[Opening ENTRIES SUPPLIED section]

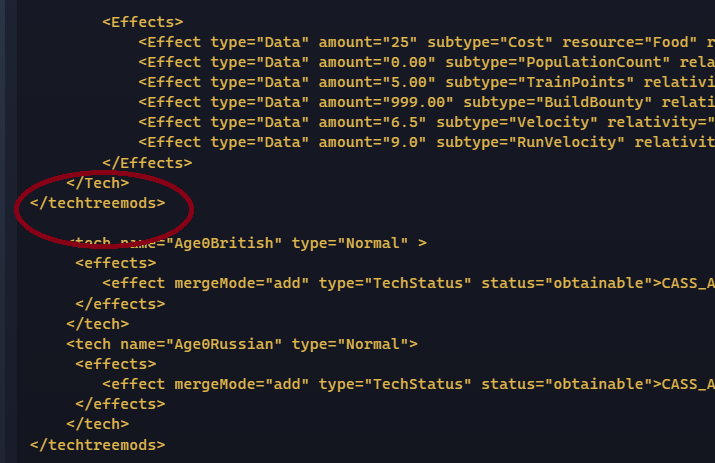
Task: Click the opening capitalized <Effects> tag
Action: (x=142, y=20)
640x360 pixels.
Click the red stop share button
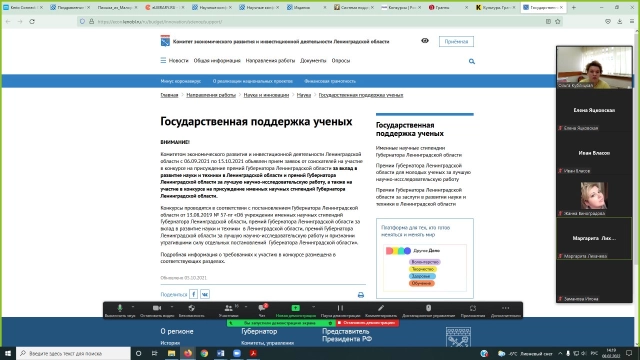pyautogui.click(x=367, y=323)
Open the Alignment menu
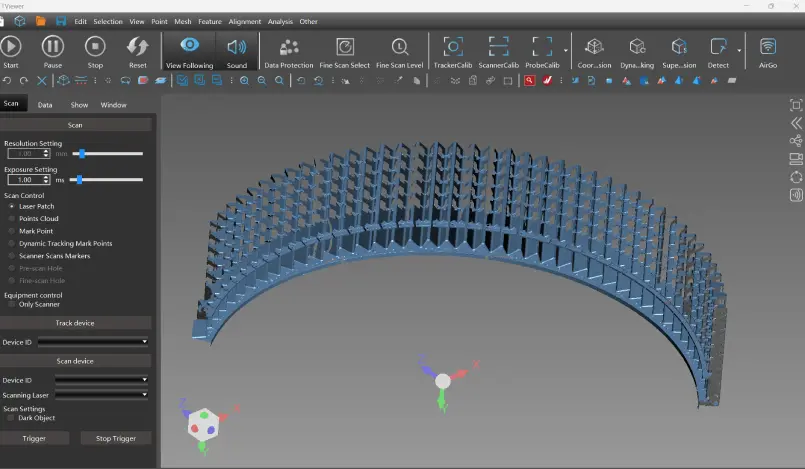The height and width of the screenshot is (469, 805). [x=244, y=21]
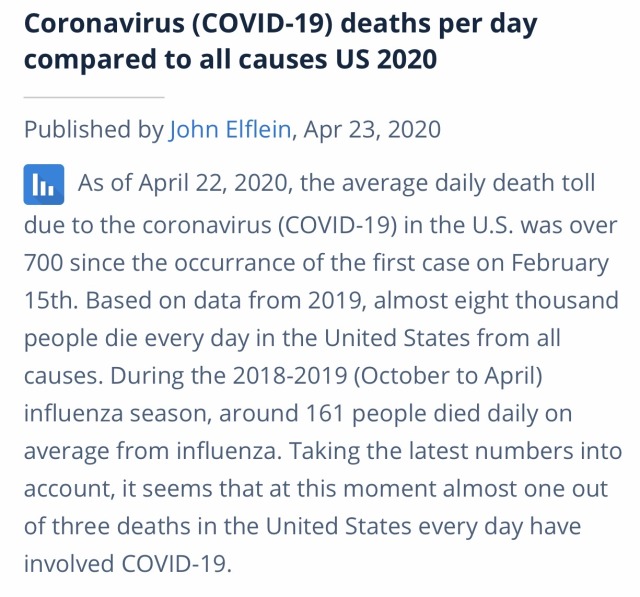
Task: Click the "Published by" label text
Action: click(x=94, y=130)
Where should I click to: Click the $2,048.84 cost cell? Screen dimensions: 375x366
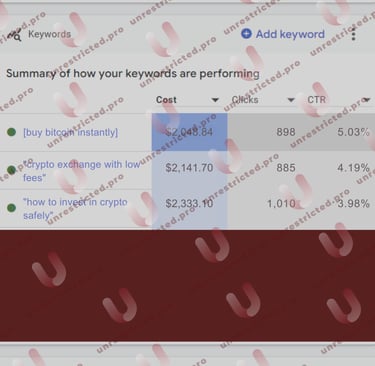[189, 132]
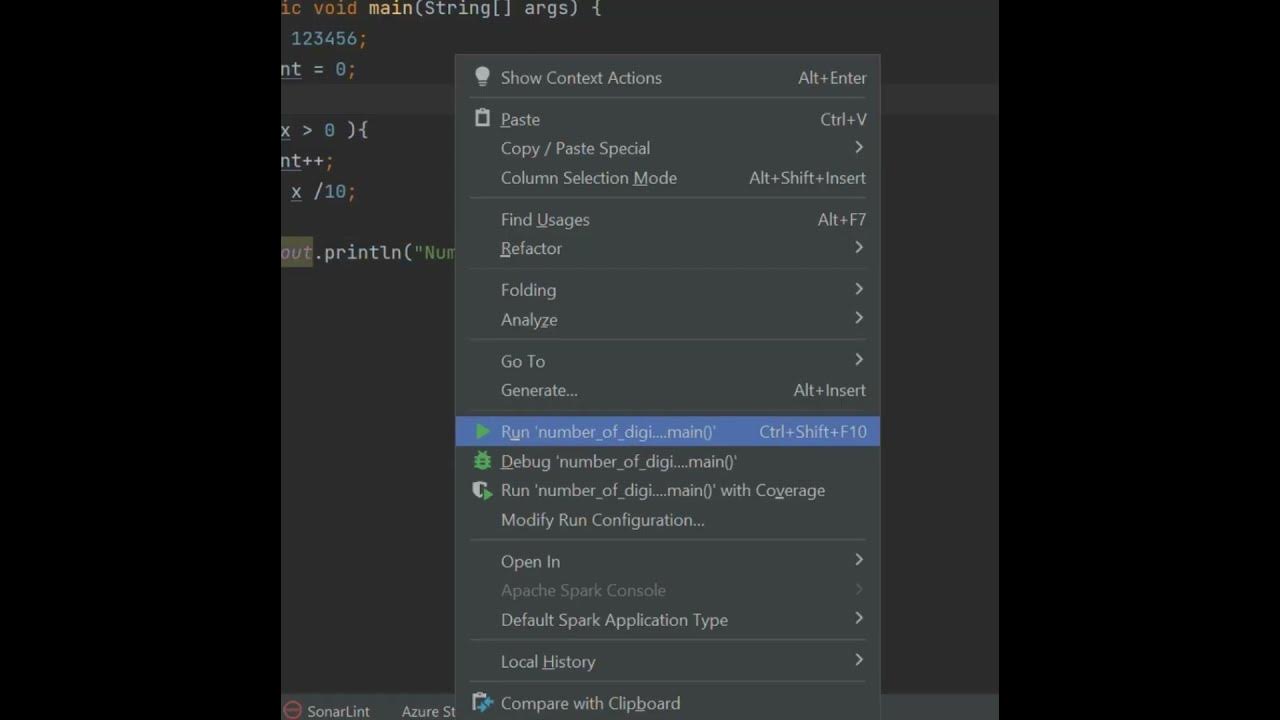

[Closing ENTRIES SUPPLIED section]

HOW TO COMPLETE THIS TASK: The answer must be an exact transcription of the lines from the one containing "640x360 pixels." through the last line of the records above, both included, with no pictures.

EXERCISE SOLUTION:
640x360 pixels.
Click the red stop share button
pyautogui.click(x=367, y=323)
Open the Alignment menu
The height and width of the screenshot is (469, 805). [x=244, y=21]
Task: Click the "Published by" label text
Action: click(x=94, y=130)
Where should I click to: Click the $2,048.84 cost cell? Screen dimensions: 375x366
[189, 132]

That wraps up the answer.